Briefing a Case Timothy Rosen Plaintiff v James P Robinson Defendant Paper
“Briefing a case” means taking notes of the most important parts of a case so that you can later refer to your “case brief” to quickly refresh your memory rather than to have to read the case over again. Refer to the PDF file in this week’s materials for a detailed explanation on how to brief a case.
Location of Cases
Cases are generally found in the law library in reporters, advance sheets, or loose-leaf publications. Cases can also be found through online research services such as Lexis-Nexis, Westlaw Loislaw, and on the web by linking to various sites including the courts themselves. Libraries designated as government depositories may also have cases in slip opinion form.
A citation is an abbreviation used to refer to a legal authority that allows the reader to find the legal authority in the law library or in electronic form. When you answer a research question or perform legal analysis, it is expected that your answer or analysis be backed up by a citation to your legal authority. It is important that you learn correct citation form, because that form allows legal professionals to speak the same language. More importantly, it allows others reading your work to find the cases or other authority that you used to make a legal arguement so that they can read the material themselves. Correctly citing cases and other authority is a sign of careful attention to detail and strengthens your written arguments by validating your work and allowing the reader to quickly find those authorities upon which you relied and see that they say what you claim they say.

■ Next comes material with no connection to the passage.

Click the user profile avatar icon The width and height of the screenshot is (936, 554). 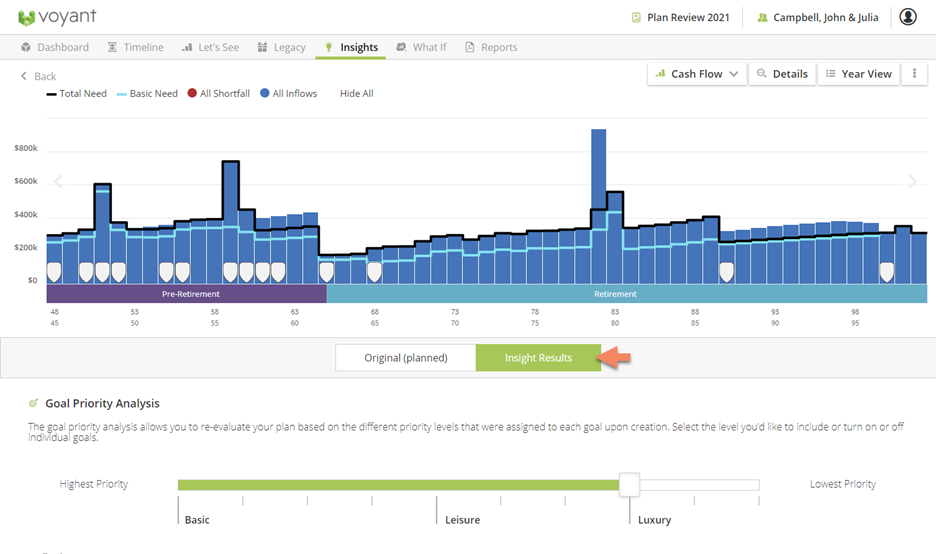(908, 17)
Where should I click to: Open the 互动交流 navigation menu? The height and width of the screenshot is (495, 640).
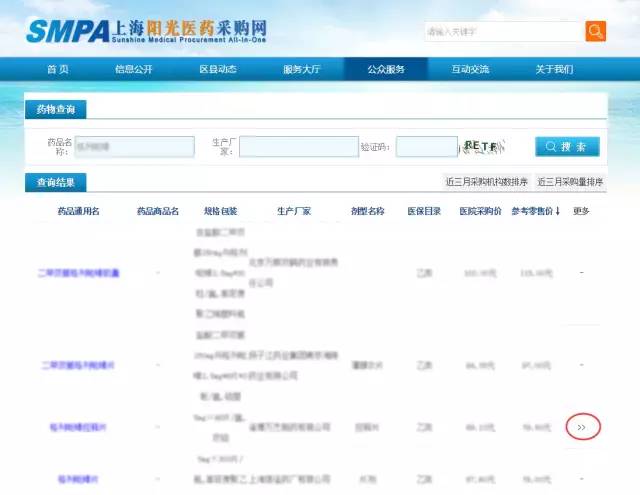(470, 69)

Reported judicial decisions have a style and format all their own. While judges have considerable freedom in how they write opinions, some uniformity of pattern comes from the similarity of purpose for decisions. This is especially true for decisions of appellate courts, which frequently serve as authority for later cases. Judges write decisions for two reasons. The first is to inform the parties to the dispute who won and who lost, giving the rules and reasoning the judge applied to the facts. The second is to inform the legal profession, attorneys and judges, and the public of the rules applied to a given set of facts and the reasons for the decision so that decision can be used as a precedent in the future. As we learned last week, the doctrine of stare decisis states that when a court has set forth such a legal principle, that court and all lower courts under it must apply that principle in future cases where the facts are substantially the same.